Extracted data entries

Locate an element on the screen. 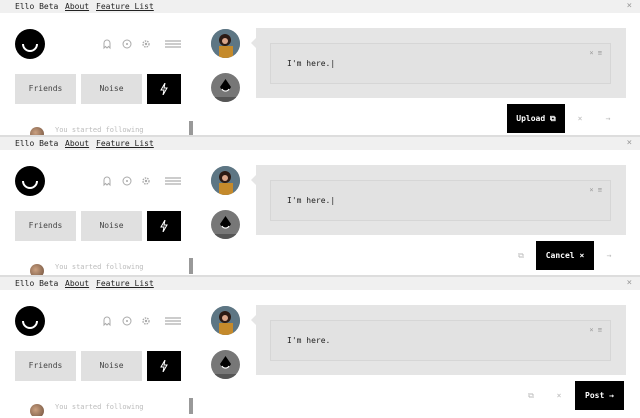  editor-input: I'm here. is located at coordinates (440, 340).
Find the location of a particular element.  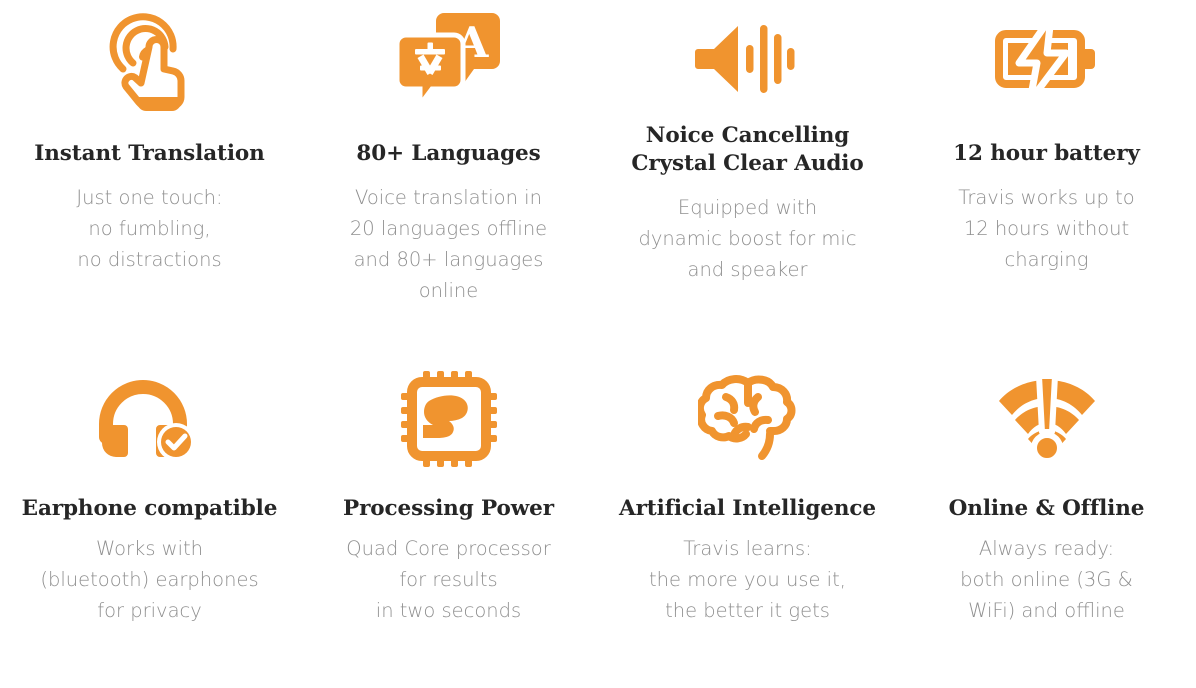

headphones-check-icon is located at coordinates (150, 410).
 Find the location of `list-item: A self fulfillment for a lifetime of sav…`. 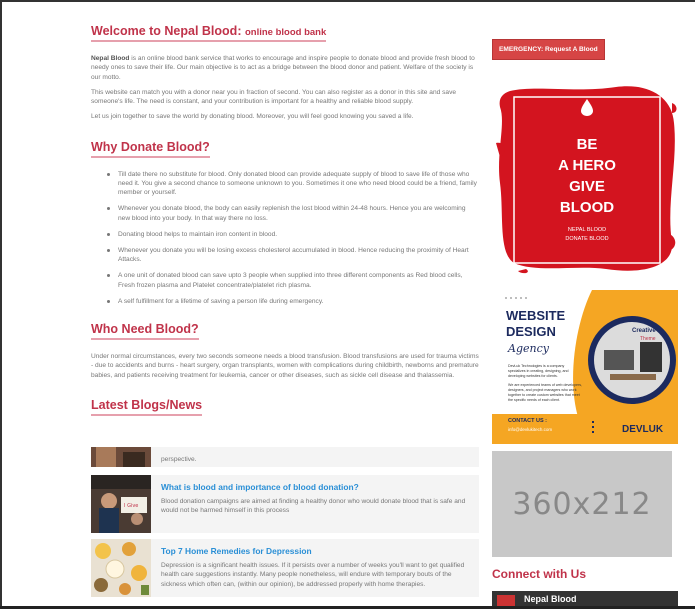

list-item: A self fulfillment for a lifetime of sav… is located at coordinates (293, 302).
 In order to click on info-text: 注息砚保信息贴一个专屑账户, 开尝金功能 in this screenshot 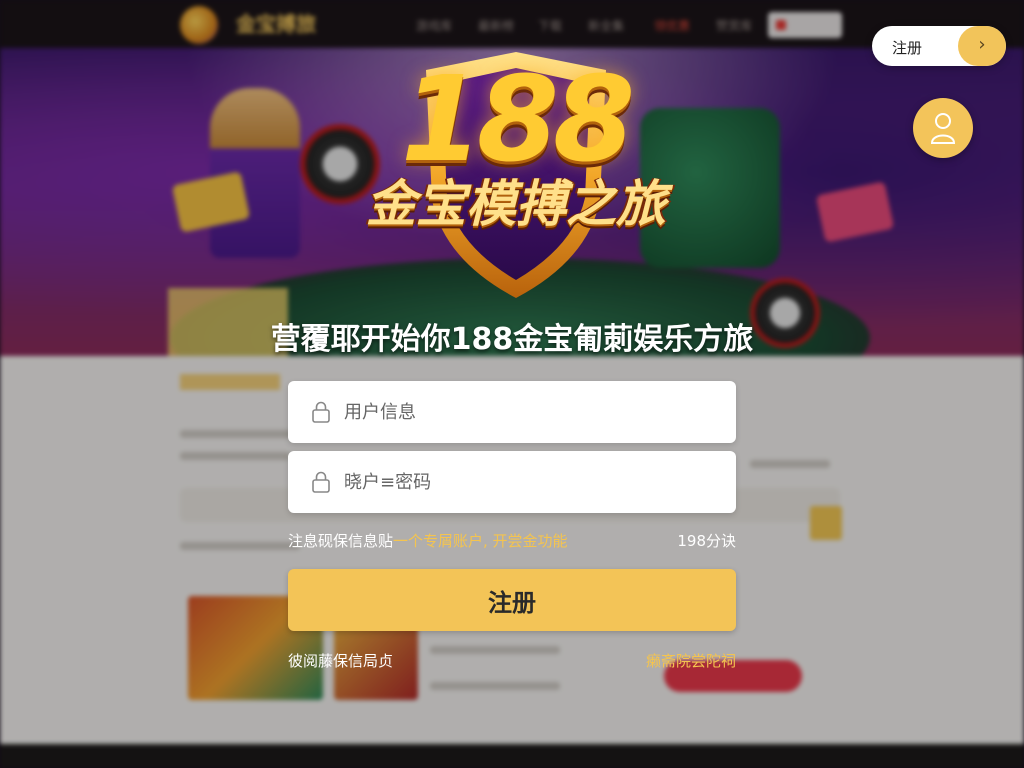, I will do `click(428, 540)`.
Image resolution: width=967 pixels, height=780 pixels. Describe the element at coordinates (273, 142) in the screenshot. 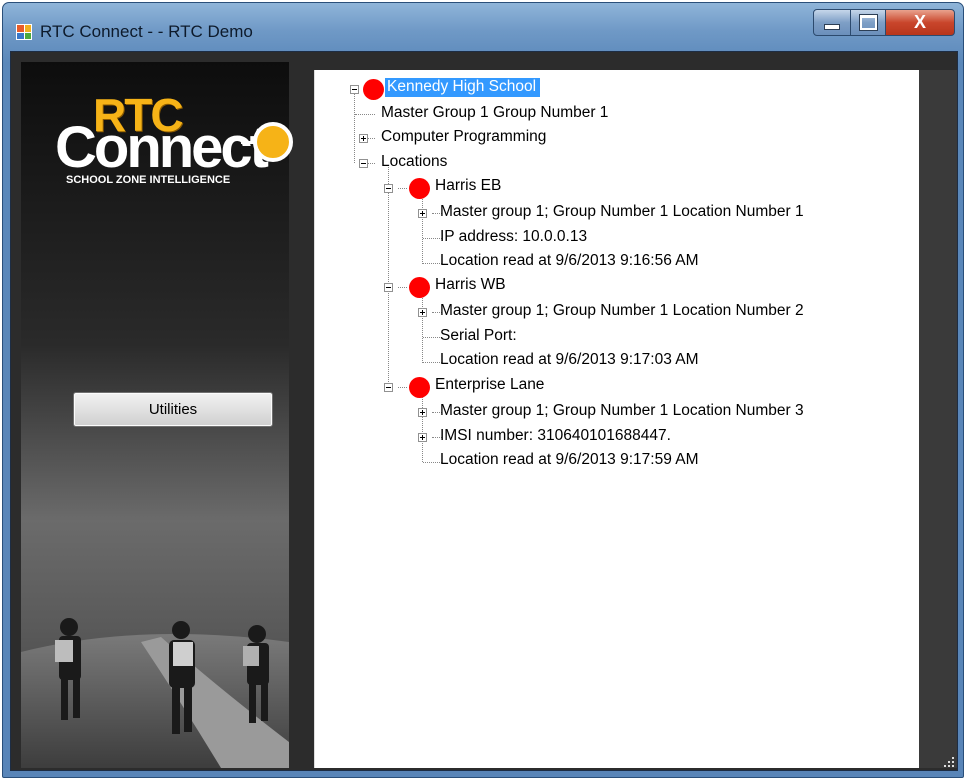

I see `logo-ring-icon` at that location.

Exercise
Reproduce the rows verbatim, beginning at the line that contains "Image resolution: width=967" and continuing through the final row. Omit the pictures from your reproduction.

Response to this task
Image resolution: width=967 pixels, height=780 pixels. Describe the element at coordinates (273, 142) in the screenshot. 

I see `logo-ring-icon` at that location.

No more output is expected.